**Problem to work on**
Reproduce, unchanged, the lines between the one holding "Where should I click to: Click the 7.0" and the last line of the records, including both ends, but no pictures.

Stored data
------------------------------
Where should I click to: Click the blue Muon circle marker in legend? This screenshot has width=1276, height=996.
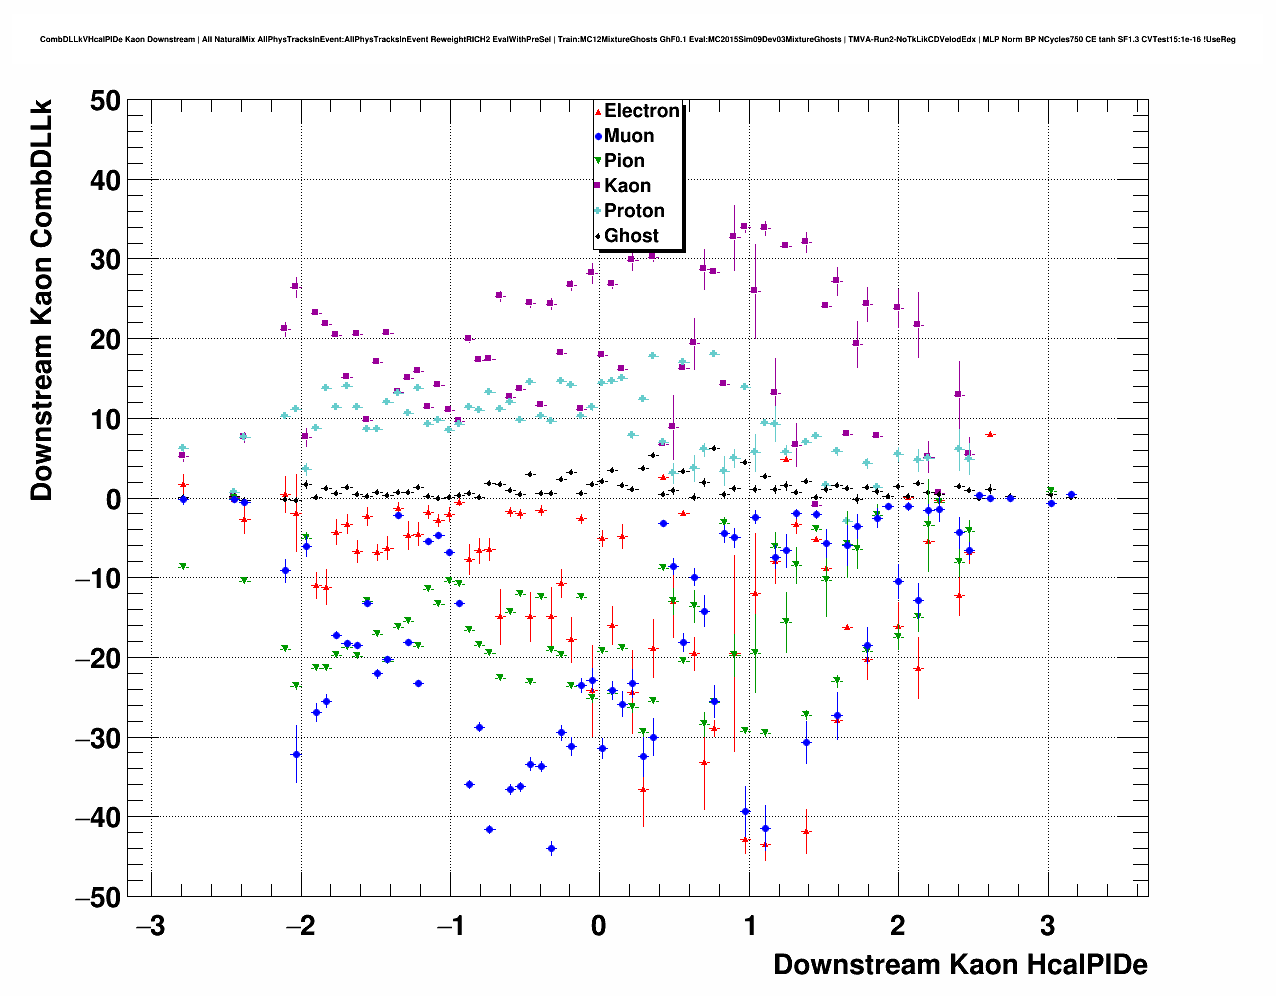pos(598,136)
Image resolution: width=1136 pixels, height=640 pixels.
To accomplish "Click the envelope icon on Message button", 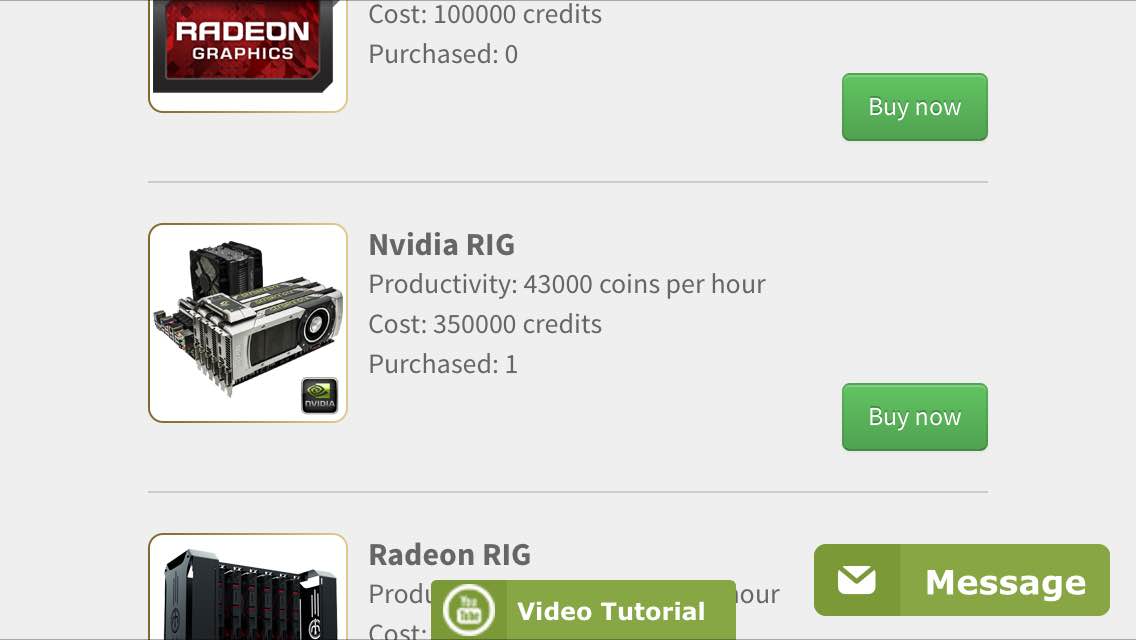I will (856, 581).
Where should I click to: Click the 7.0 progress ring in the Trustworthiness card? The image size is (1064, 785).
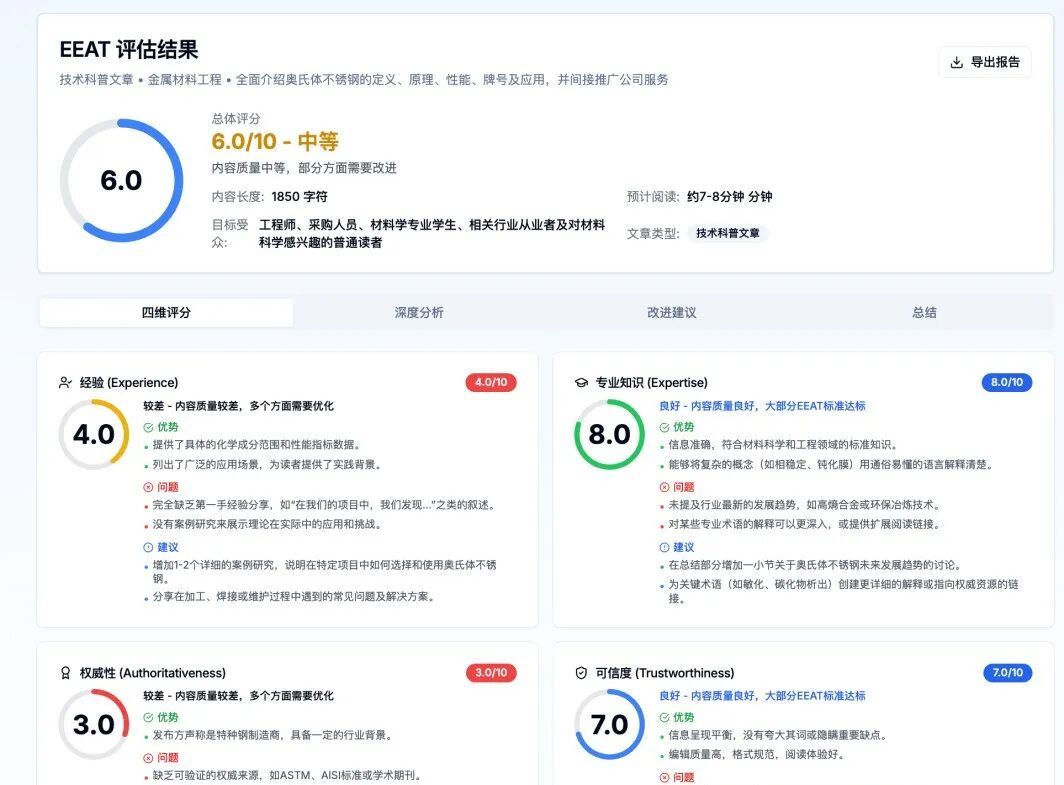[x=610, y=726]
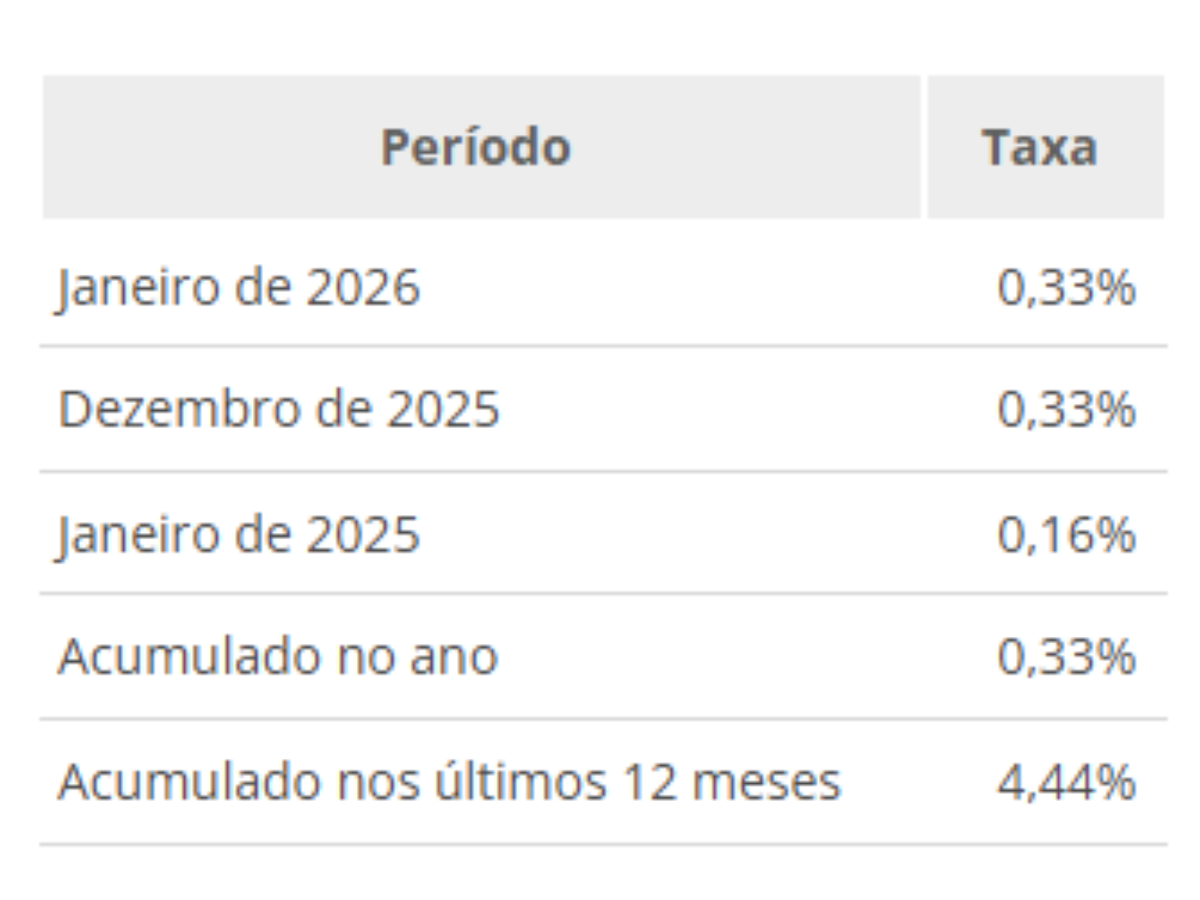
------------------------------
**Answer box**
Where should I click to: Click the 7.0 progress ring in the Trustworthiness card? The image size is (1064, 785).
[x=610, y=726]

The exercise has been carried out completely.